■ ABOUT THIS TASK: Among the entries below, which lines include the string "computer"? Show each one.

(Beginning of WORKING DATA)

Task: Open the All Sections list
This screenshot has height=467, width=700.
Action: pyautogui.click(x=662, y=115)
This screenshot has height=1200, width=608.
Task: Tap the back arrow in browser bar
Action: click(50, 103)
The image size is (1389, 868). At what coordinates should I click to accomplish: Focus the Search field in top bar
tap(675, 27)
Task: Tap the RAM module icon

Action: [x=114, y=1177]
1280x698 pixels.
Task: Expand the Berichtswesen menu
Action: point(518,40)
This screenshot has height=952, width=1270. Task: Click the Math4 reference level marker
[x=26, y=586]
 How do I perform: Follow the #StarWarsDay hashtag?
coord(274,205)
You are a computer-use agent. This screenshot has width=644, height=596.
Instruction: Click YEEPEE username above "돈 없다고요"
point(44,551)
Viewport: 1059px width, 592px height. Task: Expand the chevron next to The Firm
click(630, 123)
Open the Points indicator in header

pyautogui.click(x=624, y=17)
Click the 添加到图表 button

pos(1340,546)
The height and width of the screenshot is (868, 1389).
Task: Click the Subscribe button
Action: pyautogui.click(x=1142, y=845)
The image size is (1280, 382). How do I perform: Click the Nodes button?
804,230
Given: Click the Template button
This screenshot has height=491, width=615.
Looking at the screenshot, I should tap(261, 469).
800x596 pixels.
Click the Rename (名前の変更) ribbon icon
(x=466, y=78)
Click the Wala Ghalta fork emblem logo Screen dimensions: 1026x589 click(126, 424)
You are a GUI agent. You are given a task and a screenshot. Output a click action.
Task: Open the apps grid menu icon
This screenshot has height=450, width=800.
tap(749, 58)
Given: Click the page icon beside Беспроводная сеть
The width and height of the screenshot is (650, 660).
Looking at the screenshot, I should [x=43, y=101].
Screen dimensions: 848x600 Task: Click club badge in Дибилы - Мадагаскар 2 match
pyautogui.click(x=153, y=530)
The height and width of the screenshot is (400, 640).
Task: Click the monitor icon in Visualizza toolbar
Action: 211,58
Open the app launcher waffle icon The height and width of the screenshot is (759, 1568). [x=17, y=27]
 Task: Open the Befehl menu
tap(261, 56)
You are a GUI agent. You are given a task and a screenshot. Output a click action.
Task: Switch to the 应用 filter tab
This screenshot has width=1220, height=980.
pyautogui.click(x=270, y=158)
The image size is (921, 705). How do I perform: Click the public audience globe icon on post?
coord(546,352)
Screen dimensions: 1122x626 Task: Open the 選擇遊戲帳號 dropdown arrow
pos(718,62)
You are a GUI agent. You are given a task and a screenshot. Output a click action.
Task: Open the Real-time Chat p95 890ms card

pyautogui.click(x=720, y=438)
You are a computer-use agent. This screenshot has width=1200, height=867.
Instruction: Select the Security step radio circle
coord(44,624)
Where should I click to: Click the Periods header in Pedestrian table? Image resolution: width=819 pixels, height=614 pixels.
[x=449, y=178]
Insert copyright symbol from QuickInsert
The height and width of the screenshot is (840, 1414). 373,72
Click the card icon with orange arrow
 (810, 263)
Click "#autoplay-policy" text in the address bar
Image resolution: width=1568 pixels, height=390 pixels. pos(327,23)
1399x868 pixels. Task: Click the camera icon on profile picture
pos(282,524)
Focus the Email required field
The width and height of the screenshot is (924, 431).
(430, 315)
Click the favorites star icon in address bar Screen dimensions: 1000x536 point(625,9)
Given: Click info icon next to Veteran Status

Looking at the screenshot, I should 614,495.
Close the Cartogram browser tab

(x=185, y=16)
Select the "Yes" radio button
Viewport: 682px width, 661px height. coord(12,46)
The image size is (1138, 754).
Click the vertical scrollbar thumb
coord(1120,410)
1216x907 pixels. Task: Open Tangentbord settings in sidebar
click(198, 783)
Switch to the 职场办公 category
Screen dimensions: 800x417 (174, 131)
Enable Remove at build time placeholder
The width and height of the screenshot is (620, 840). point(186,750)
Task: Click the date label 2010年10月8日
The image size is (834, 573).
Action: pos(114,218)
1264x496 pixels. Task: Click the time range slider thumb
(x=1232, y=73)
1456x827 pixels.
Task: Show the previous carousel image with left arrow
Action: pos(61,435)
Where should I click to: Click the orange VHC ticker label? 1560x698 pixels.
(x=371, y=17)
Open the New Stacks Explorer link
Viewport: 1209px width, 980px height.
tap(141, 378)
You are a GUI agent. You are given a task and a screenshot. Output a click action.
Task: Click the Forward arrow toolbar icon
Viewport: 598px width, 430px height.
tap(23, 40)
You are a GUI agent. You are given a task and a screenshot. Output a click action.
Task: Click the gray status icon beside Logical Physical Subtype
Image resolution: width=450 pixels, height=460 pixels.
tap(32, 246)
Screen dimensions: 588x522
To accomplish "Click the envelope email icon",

(End of WORKING DATA)

■ ANSWER AREA:
You are a computer-use agent. This screenshot has width=644, height=596.
You are a computer-use agent. This screenshot has width=1200, height=867.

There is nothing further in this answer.